Prescription drug addiction is a double act – both the patient and the doctor have, to some extent, entered into drug dyscontrol, drug salience (exclusive importance) and dysfunction. These need to be addressed, and prescription monitoring, dispensing restrictions, and use of the 10 Universal Precautions are good ways to achieve this. In particular, solid external controls on abusable medication availability are the keystones to preventing and managing prescription drug addiction.

For those who have ongoing opioid problems, the mainstay of opioid management will involve the local specialist Opioid Treatment Service, often with some degree of shared care with the general practitioner. Input from specialist Chronic Pain Services may also be required: in many regions there is regular liaison between Addiction and Pain services already in place.

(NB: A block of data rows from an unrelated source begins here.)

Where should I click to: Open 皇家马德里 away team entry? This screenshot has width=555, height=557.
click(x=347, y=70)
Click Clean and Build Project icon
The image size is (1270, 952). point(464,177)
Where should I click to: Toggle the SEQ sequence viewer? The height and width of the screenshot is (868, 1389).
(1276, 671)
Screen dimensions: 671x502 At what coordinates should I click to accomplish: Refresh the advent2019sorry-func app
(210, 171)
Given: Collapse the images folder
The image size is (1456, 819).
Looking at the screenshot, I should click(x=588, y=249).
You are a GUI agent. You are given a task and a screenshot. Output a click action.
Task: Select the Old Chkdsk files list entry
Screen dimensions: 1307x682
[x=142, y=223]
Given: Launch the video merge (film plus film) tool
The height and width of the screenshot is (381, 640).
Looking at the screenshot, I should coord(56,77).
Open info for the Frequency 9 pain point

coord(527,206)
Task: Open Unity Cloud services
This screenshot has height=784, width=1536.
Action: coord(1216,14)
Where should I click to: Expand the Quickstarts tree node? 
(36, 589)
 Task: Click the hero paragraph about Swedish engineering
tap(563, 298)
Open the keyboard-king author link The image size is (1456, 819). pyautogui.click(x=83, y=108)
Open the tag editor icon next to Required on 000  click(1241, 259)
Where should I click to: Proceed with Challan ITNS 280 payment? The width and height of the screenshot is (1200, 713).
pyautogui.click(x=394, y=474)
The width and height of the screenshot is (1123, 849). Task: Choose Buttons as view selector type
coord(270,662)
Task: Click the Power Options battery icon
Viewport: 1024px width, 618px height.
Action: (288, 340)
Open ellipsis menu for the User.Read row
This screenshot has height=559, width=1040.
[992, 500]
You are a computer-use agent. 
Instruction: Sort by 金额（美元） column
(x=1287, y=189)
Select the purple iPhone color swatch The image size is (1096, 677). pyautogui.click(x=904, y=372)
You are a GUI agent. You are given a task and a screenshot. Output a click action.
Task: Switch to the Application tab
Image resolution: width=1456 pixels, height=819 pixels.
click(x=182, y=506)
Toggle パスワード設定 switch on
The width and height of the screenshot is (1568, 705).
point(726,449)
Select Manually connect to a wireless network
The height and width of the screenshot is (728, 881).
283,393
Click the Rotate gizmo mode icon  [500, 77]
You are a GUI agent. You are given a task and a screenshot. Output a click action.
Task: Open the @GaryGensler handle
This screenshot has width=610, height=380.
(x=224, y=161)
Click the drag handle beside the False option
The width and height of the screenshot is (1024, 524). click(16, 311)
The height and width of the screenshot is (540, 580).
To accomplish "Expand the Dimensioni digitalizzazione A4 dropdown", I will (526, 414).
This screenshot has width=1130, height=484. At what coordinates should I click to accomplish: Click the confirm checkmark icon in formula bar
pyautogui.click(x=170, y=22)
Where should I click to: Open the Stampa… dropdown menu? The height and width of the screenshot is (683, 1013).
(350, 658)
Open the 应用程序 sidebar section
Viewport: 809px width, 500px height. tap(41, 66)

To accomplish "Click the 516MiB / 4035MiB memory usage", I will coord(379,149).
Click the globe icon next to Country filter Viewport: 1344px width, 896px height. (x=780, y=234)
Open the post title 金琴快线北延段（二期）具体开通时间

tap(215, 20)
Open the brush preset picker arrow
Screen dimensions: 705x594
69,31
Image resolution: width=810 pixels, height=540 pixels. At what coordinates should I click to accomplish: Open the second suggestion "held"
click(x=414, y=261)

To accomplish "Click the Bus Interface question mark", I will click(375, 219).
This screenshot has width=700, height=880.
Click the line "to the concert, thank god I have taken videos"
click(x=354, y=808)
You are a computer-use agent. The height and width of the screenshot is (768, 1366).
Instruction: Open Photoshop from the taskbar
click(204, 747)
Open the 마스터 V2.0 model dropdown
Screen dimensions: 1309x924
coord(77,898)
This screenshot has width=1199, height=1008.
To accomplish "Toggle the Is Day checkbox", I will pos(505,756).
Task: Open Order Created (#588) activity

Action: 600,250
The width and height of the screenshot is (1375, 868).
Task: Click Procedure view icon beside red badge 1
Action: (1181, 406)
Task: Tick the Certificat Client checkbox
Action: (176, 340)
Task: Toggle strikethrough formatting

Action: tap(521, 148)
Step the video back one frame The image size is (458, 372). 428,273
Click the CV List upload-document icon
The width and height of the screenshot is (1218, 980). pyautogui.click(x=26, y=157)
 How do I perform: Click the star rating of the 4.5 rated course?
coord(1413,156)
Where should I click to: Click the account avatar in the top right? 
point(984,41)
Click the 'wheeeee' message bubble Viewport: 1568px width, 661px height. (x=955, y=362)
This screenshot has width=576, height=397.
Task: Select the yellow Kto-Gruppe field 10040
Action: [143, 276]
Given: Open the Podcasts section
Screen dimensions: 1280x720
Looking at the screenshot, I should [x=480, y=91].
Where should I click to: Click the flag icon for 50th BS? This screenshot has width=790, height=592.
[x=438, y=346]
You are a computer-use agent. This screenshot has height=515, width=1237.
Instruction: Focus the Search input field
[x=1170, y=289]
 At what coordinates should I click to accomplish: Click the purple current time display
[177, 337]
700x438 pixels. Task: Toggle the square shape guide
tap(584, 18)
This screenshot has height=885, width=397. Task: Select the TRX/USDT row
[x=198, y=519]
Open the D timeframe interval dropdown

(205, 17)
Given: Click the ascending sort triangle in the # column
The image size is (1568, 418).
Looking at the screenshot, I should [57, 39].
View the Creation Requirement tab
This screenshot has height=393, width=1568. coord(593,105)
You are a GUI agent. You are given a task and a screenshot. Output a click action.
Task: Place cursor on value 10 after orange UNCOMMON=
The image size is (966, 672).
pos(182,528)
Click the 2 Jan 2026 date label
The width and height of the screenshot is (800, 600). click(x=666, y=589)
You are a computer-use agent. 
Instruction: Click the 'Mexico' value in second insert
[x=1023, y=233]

Addiction support can also be available through non-government organisations, including the Alcohol & Drug Helpline, Salvation Army, CareNZ, 12-Step Programmes (e.g. Narcotics Anonymous, Alcohol Anonymous & Al-Anon) and Tranx.

The Alcohol & Drug Helpline (0800 787 797) and local DHB Addiction Services will usually be able to advise on local availability of addiction supports.

We would like to thank Dr McMinn for his willingness to speak out on these issues. We hope that this interview has challenged your thinking in terms of your own prescribing of oxycodone. We plan to publish a follow-up series of articles, expanding on some of the issues Dr McMinn has touched on, including examining the role of oxycodone in acute, short-term and long-term pain management and strategies for safe and rational prescribing of strong opioids.